Exercise brief - Below are entries; count each line that holds the word "computer" and report the number without any other words.

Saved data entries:
┌──

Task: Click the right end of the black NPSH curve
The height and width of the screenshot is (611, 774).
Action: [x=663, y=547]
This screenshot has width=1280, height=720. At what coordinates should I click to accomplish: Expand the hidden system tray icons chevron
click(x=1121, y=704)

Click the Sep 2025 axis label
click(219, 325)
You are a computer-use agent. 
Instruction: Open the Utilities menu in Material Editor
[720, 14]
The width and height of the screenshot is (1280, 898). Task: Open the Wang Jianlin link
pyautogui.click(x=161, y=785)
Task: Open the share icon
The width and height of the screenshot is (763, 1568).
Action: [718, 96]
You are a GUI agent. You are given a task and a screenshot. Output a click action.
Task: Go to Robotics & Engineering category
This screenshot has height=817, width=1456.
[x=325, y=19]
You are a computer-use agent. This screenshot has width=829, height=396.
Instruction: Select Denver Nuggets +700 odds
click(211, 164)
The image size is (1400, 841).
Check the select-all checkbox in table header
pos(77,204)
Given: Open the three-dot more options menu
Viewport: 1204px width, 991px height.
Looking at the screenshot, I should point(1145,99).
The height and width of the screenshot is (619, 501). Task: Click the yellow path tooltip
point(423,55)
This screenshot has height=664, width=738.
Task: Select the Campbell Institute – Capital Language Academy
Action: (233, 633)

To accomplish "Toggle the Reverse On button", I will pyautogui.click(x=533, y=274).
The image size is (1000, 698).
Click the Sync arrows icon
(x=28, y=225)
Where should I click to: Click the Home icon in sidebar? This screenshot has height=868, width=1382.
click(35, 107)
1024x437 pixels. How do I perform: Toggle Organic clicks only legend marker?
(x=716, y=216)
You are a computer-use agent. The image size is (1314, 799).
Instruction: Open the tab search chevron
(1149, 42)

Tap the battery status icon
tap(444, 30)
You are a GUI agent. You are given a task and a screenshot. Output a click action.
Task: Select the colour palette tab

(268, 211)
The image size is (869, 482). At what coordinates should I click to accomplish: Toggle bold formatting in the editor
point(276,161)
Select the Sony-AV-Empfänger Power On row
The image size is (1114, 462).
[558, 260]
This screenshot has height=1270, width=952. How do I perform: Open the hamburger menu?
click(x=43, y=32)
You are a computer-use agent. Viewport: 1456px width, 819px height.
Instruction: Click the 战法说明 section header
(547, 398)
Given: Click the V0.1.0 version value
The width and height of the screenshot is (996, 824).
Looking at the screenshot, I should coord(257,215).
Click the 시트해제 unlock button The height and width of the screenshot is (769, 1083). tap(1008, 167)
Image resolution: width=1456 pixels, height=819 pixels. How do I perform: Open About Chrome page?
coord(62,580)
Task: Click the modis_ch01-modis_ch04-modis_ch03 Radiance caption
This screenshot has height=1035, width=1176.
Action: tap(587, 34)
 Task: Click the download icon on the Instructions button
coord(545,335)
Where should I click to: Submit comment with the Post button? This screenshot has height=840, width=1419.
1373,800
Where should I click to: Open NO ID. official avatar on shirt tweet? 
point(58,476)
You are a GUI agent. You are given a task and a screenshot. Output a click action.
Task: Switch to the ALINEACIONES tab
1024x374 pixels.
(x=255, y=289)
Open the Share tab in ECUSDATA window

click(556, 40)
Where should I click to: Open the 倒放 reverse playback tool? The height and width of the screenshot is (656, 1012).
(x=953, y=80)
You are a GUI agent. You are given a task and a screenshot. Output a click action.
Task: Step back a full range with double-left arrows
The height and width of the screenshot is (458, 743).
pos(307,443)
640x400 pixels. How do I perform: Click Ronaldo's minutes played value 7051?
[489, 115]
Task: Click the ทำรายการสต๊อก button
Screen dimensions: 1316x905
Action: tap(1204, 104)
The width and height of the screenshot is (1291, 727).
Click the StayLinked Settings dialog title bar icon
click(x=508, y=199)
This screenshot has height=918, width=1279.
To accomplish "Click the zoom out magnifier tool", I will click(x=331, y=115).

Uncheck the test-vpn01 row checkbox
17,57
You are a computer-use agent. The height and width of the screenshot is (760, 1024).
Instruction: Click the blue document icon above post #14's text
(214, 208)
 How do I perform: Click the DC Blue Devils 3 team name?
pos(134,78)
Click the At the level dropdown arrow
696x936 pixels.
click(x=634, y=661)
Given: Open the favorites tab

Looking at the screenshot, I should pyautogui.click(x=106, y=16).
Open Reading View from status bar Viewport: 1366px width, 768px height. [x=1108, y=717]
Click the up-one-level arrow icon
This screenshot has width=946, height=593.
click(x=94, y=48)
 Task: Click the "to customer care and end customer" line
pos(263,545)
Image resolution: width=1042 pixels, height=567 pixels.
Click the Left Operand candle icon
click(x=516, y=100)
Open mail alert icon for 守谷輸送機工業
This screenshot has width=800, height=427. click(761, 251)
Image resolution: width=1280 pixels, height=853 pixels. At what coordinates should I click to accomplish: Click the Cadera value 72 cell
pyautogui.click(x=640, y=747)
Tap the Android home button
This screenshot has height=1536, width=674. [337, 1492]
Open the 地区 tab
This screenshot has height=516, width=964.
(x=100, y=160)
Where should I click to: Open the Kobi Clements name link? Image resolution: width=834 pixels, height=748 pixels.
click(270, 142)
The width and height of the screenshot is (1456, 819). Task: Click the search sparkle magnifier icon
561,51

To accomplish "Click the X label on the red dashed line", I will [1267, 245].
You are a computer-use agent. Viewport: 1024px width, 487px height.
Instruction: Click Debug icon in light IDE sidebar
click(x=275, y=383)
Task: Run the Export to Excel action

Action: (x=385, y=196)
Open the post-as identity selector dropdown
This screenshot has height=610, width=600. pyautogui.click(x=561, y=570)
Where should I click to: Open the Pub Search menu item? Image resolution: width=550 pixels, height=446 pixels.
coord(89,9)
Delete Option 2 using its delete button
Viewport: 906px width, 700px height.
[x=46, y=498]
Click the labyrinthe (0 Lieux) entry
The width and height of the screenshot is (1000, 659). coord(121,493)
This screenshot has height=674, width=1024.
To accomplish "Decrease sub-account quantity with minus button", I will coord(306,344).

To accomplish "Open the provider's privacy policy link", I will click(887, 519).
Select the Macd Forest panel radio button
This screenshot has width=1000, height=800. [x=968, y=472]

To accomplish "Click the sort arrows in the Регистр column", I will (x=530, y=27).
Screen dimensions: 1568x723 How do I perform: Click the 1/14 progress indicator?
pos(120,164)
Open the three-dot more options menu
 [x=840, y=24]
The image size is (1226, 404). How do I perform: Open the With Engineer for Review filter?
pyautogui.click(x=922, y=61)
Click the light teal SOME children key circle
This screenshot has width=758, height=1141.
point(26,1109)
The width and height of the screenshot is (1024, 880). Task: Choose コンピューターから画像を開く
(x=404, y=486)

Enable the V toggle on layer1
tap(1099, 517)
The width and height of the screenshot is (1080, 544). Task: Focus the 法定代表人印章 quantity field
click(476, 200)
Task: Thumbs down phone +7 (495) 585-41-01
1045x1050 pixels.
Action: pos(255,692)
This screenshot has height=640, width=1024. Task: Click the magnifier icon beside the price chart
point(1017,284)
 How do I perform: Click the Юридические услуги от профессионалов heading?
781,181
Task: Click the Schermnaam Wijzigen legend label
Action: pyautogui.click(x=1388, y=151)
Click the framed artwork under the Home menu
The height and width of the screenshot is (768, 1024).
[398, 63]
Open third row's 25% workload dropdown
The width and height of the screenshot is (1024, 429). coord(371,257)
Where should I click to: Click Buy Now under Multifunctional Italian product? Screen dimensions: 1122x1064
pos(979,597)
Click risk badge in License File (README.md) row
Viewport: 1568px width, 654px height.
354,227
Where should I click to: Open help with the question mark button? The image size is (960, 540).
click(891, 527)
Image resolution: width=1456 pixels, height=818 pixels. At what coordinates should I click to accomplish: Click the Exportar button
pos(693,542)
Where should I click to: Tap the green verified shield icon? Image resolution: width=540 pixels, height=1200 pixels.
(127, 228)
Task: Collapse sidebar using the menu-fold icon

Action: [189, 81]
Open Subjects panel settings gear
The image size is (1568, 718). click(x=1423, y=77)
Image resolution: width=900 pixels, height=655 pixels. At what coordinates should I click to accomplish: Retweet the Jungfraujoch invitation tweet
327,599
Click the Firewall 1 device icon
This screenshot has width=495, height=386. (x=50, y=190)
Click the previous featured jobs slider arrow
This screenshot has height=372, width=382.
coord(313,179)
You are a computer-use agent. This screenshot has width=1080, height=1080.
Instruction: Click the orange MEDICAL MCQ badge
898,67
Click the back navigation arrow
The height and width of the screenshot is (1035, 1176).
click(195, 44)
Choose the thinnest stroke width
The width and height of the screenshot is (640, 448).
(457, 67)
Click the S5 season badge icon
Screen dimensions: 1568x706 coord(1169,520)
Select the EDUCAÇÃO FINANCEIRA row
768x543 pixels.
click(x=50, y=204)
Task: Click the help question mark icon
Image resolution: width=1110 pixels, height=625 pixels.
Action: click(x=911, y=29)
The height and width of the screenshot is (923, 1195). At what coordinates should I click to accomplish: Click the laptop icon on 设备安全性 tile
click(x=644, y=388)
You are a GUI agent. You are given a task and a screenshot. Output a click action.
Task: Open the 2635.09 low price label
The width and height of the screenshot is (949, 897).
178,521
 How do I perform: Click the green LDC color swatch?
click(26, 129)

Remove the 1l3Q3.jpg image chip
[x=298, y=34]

└──

Output of the task - 7